### Supplied records

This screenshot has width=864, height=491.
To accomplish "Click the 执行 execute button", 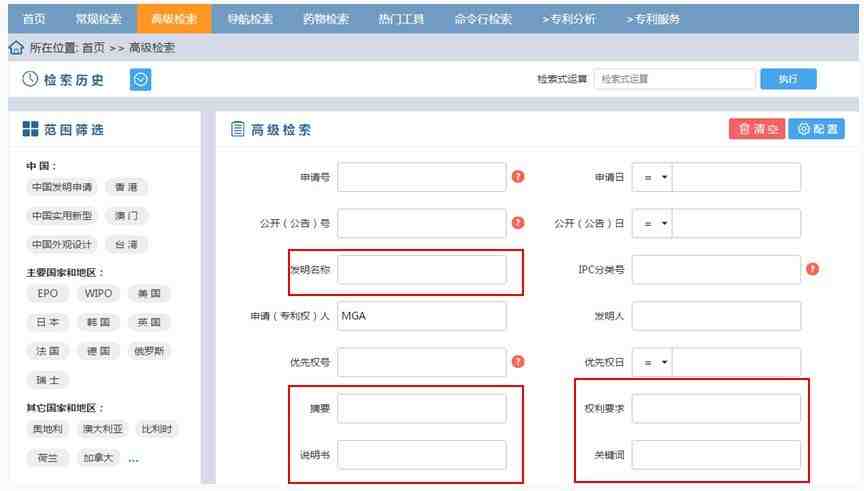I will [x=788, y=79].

==

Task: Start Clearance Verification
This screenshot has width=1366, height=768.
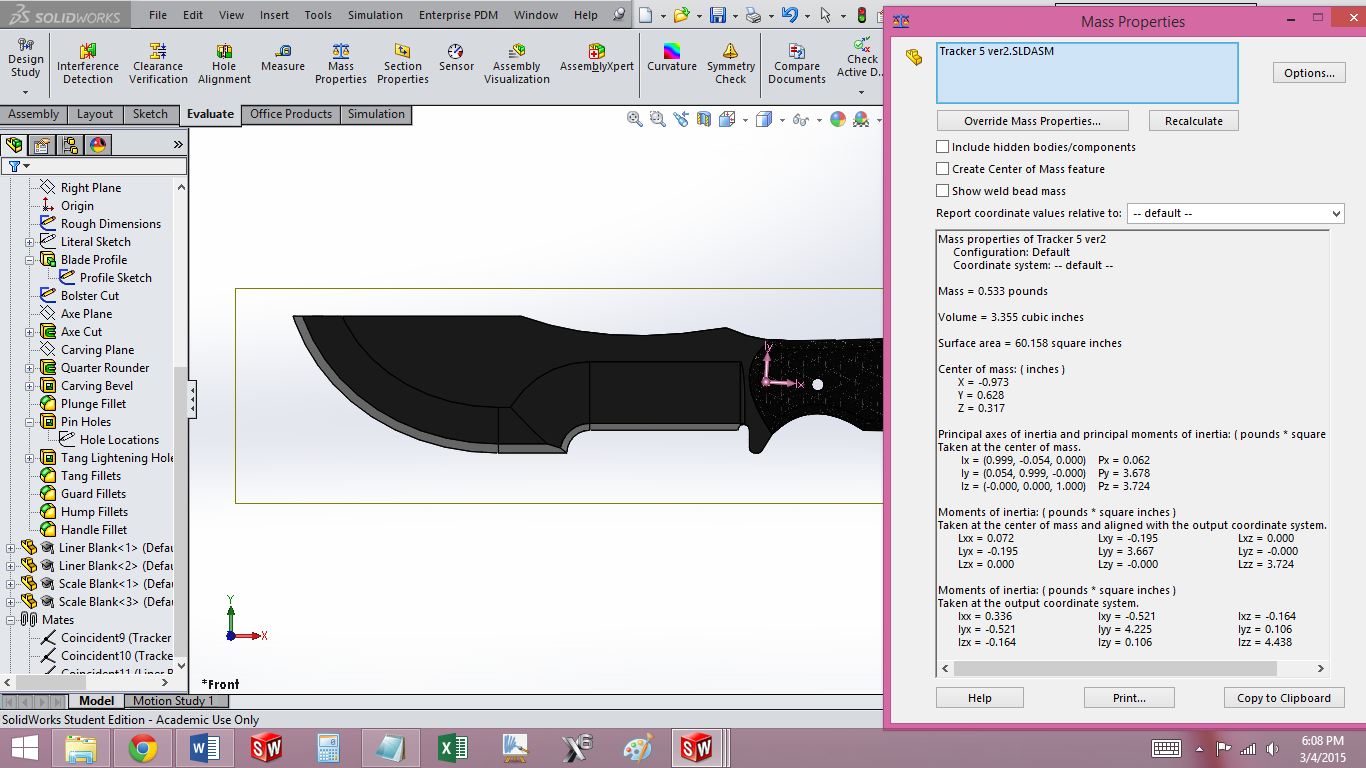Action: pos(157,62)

--

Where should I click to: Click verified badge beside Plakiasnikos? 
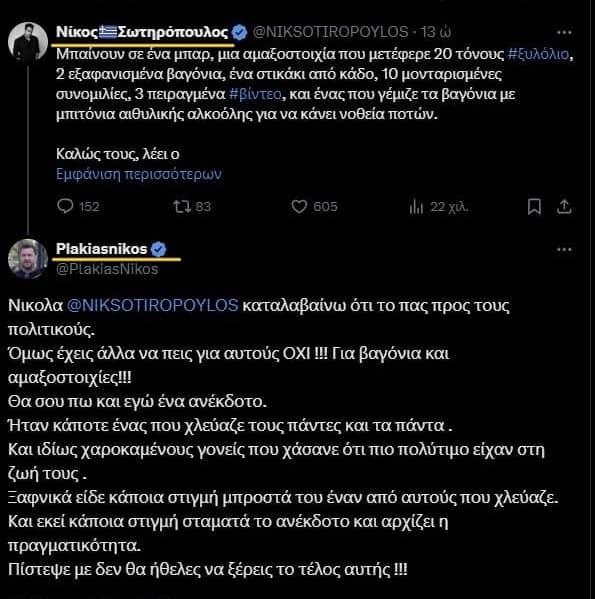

### Objective
Copy out the part of the rows that opens with the line containing "Task: Start Clearance Verification" and closes with the line containing "Action: pos(157,62)", keeping every line but shifting each coordinate in the answers by adding 147 to it. Leave the pictures out.

### Completed exercise
Task: Start Clearance Verification
This screenshot has width=1366, height=768.
Action: pos(304,209)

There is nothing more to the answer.